> [PAGE EXTRACT]
◆ ◆ ◆ ◆

Minimal Configuration

Start here for a single-variant endpoint with default instance type and no data capture, referencing an existing model package.

sample-config-minimal.yaml

# Minimal config for the SageMaker Endpoint module.
# Contains only the required properties for a basic real-time
# inference endpoint with default instance type and no VPC.

# SageMaker project name used in resource naming
projectName: test-endpoint-project

# ARN of the approved model package from the SageMaker Model
# Registry
modelPackageArn: arn:{{partition}}:sagemaker:{{region}}:{{account}}:model-package/test-model-group/1

# S3 bucket containing model artifacts
# Often created by the SageMaker MLOps module.
# Example SSM: ssm:/{{org}}/{{domain}}/<mlops_module_name>/training/model-bucket-name
modelBucketName: test-model-artifacts-bucket

# Deployment stage name
stageName: dev

Comprehensive Configuration

Use this as a reference when you need full control over endpoint variants, data capture settings, VPC network isolation, and auto-scaling configuration.

sample-config-comprehensive.yaml

# Comprehensive config for the SageMaker Endpoint module.
# Deploys a real-time inference endpoint with production variant
# tuning, data capture for model monitoring, VPC network
# isolation, and cross-account model artifact decryption.

◆ ◆ ◆ ◆

> [REQUIREMENTS]
1/ According to the SageMaker endpoint configuration page, which module often creates the S3 bucket that holds model artifacts?
2/ Continue the SageMaker endpoint configuration page from its last line.
The listing has nothing to do with the SageMaker endpoint configuration page.

> [DATASET]
◆ ◆ ◆ ◆

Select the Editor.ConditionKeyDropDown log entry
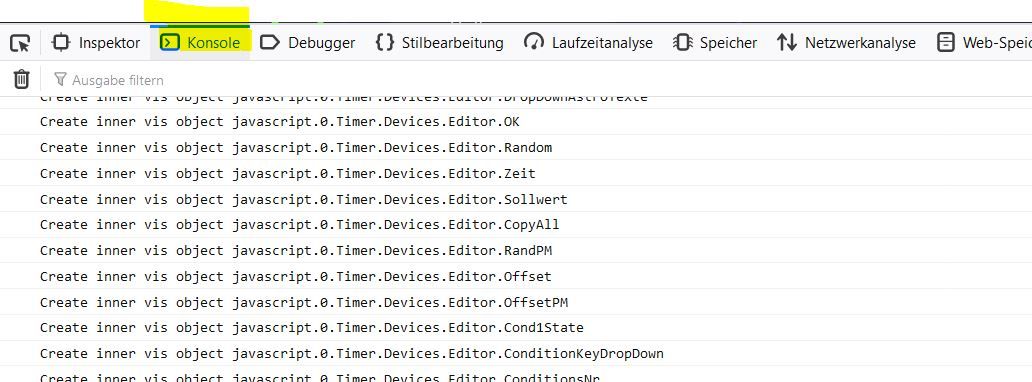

◆ ◆ ◆ ◆

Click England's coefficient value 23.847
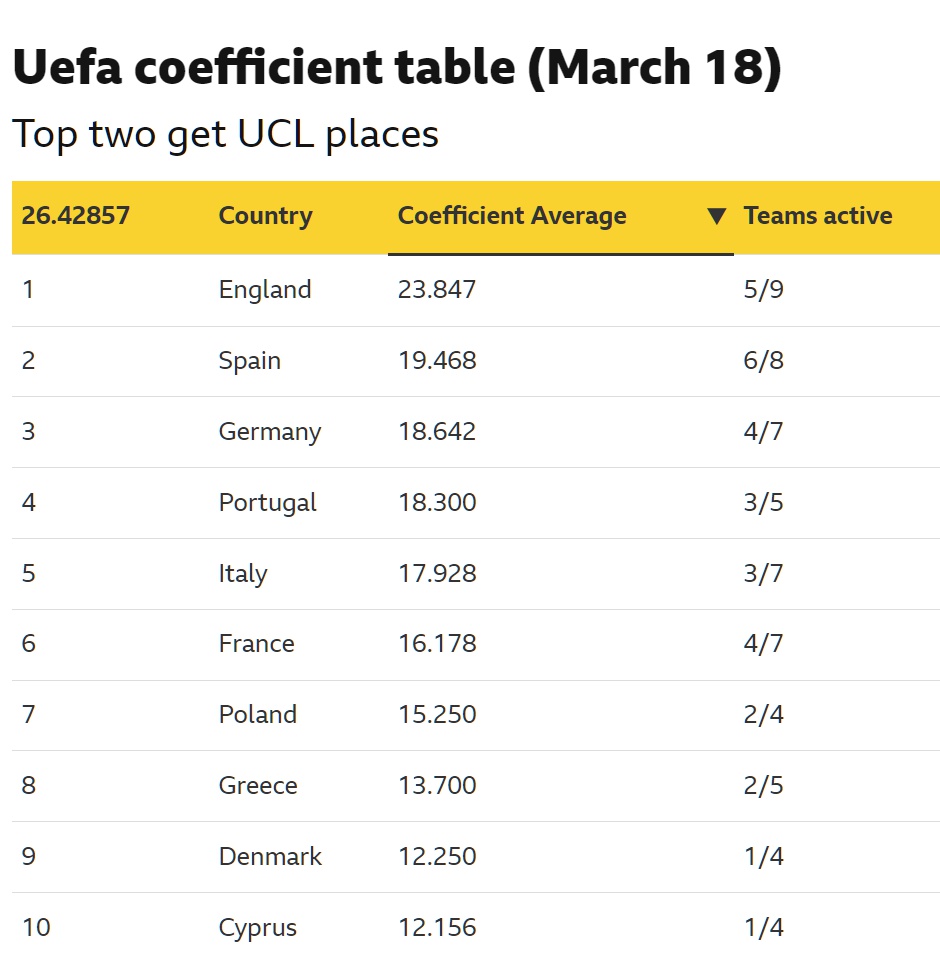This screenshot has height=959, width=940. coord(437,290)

◆ ◆ ◆ ◆

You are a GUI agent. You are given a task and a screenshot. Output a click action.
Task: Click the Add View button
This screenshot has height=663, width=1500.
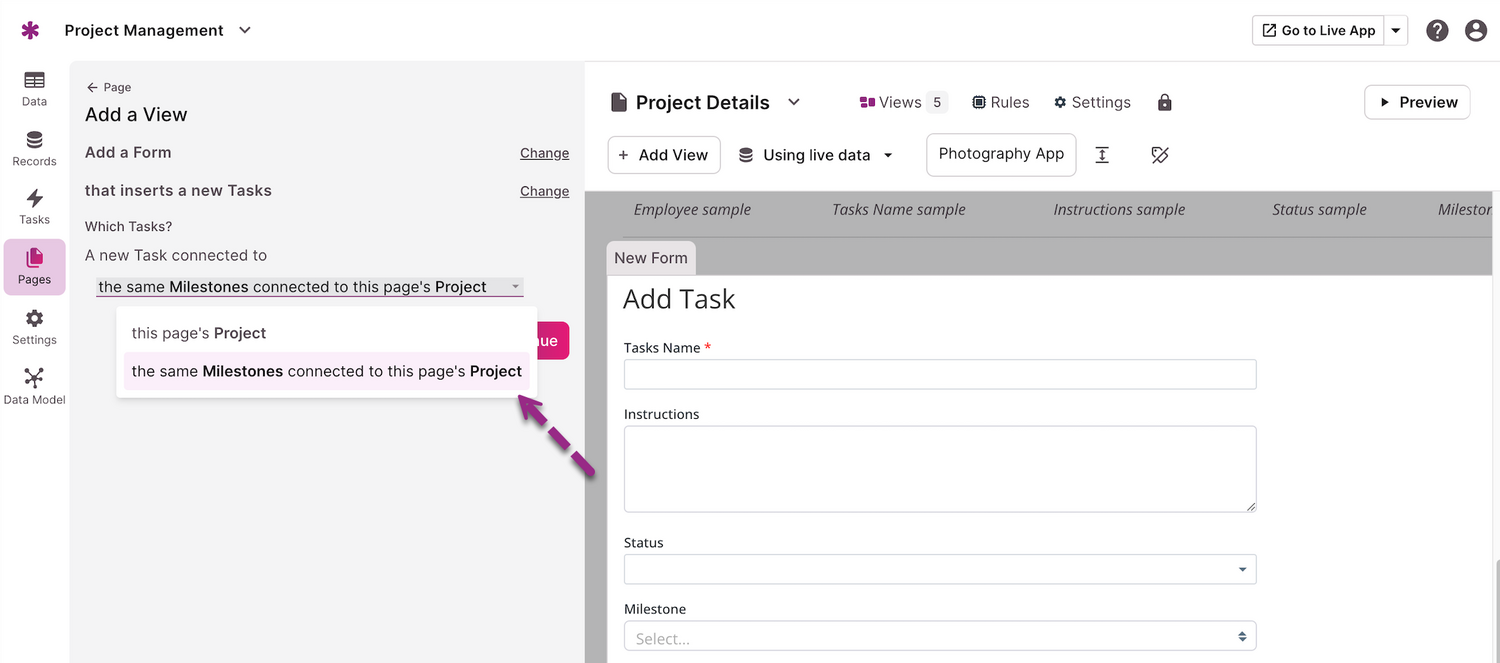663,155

◆ ◆ ◆ ◆

> [RESPONSES FOR EACH TASK]
1/ The SageMaker MLOps module.

2/
# SageMaker project name used in resource naming
projectName: test-endpoint-project

# (Optional) SageMaker domain ID for Studio integration tagging
# Often created by the SageMaker Studio Domain module.
# Example SSM: ssm:/{{org}}/{{domain}}/<sm_studio_domain_module_name>/domain-id
domainId: d-test123

# (Optional) SageMaker domain ARN for Studio integration tagging
# Often created by the SageMaker Studio Domain module.
# Example SSM: ssm:/{{org}}/{{domain}}/<sm_studio_domain_module_name>/domain-arn
domainArn: arn:{{partition}}:sagemaker:{{region}}:{{account}}:domain/d-test123

# ARN of the approved model package from the SageMaker Model
# Registry. Typically the latest approved version from the
# training pipeline.
modelPackageArn: arn:{{partition}}:sagemaker:{{region}}:{{account}}:model-package/test-model-group/1

# S3 bucket containing model artifacts
# Often created by the SageMaker MLOps module.
# Example SSM: ssm:/{{org}}/{{domain}}/<mlops_module_name>/training/model-bucket-name
modelBucketName: test-model-artifacts-bucket

# Deployment stage name (e.g., dev, preprod, prod)
stageName: dev

# (Optional) Production variant configuration
productionVariant:
  instanceType: ml.m5.2xlarge
  instanceCount: 2
  variantName: AllTraffic
  initialVariantWeight: 1

# (Optional) Data capture configuration for model monitoring
dataCaptureConfig:
  enableCapture: true
  samplingPercentage: 100
  csvContentTypes:
    - text/csv
  jsonContentTypes:
    - application/json

# (Optional) VPC configuration for network isolation
networkConfig:
  # Often created by your VPC/networking stack.
  # Example SSM: ssm:/path/to/subnet/id
  subnetIds:
    - subnet-0123456789abcdef0
    - subnet-0123456789abcdef1
  # Often created by your VPC/networking stack.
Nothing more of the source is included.